EXTRACT PROVIDED =
---*---

Article << Previous     |     Next >>   Contents Vol 29(3)

Regulation of the expressions of HCO3- uptake and intracellular carbonic anhydrase in response to CO2 concentration in the marine diatom Phaeodactylum sp.

Yusuke Matsuda, Keiichi Satoh, Hisashi Harada, Dan Satoh, Yasutaka Hiraoka and Takumi Hara

Functional Plant Biology 29(3) 279 - 287
Published: 20 March 2002

Abstract

The marine diatom, Phaeodactylum tricornutum Bohlin, is probably one of the most extensively studied marine alga with respect to carbon acquisition and assimilation mechanisms. However, quantitative analyses of HCO3-utilization and the detailed process of acclimation of cells from high CO2 to limited CO2 are yet to be done extensively. Suitable molecular markers for this acclimation process are not established, either. Recently, it became clear that the rate of CO2 formation in artificial seawater is about eight times slower than that in freshwater, and thatP. tricornutum cells utilize HCO3- quite efficiently. Despite their great capacity to take up HCO3-, the signal controlling photosynthetic affinity for dissolved inorganic carbon has been shown to be CO2 in the medium. Furthermore, light seems to be required for this process.

Internal carbonic anhydrase (CA) activity has been shown to be crucial for high-affinity photosynthesis in a number of algae, including marine diatoms. Internal β-type CA, which has been isolated in one strain of P. tricornutum, was clearly shown to be a low-CO2 inducible enzyme. This review paper additionally includes data showing that this CA occurs generally in P. tricornutum species.

Keywords: carbonic anhydrase, CO2 sensing, HCO3- uptake, marine diatom,Phaeodactylum tricornutum, photosynthesis.

---*---

EXERCISE TASKS =
A. According to the diatom abstract, how much slower is the rate of CO2 formation in artificial seawater than in freshwater?
B. Reproduce word for word everything in the diatom abstract from "Regulation of the" down to "diatom Phaeodactylum sp.".

[Stored items]

---*---

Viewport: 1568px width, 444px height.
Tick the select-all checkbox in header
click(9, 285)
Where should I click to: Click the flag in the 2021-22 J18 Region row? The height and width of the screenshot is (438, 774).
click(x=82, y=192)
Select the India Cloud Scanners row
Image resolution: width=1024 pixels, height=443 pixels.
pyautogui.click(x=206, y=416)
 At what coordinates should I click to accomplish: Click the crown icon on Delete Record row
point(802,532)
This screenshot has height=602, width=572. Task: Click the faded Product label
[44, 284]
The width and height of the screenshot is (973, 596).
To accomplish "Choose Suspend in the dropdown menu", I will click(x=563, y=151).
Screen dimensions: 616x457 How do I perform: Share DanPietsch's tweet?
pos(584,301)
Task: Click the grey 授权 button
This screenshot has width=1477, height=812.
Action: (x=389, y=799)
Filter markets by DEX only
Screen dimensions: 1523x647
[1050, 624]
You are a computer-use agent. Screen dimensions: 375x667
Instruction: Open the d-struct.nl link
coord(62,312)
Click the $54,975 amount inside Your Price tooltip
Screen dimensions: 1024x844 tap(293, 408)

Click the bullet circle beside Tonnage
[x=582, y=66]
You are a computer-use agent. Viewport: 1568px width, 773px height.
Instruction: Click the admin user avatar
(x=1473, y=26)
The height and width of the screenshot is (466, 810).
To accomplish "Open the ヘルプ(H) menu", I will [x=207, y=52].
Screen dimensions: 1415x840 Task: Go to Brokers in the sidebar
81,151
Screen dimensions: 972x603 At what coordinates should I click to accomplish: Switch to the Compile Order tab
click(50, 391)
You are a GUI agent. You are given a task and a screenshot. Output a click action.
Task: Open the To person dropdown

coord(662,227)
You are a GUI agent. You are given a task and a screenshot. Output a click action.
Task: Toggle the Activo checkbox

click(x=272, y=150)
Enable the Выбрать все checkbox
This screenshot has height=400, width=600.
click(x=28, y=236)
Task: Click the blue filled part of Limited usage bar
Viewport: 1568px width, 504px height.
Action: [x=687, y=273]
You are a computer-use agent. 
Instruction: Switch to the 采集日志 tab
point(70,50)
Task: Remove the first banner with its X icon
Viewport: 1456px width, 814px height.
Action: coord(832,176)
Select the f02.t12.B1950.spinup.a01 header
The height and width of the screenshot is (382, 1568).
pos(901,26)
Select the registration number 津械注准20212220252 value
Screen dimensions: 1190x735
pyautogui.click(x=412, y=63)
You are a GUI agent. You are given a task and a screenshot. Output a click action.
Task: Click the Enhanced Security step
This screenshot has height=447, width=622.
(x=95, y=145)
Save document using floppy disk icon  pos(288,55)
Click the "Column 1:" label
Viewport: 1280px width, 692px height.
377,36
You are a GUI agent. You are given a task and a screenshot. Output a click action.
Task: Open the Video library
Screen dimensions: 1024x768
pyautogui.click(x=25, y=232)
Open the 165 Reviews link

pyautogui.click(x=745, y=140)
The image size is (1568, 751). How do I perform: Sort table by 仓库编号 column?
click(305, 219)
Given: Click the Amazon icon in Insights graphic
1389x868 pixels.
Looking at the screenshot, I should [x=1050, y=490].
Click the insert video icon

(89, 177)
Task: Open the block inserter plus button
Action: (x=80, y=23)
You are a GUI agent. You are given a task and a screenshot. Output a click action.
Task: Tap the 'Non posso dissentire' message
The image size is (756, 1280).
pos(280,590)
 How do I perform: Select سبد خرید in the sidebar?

---*---

EXPECTED OUTPUTS =
A. About eight times slower.

B.
Regulation of the expressions of HCO3- uptake and intracellular carbonic anhydrase in response to CO2 concentration in the marine diatom Phaeodactylum sp.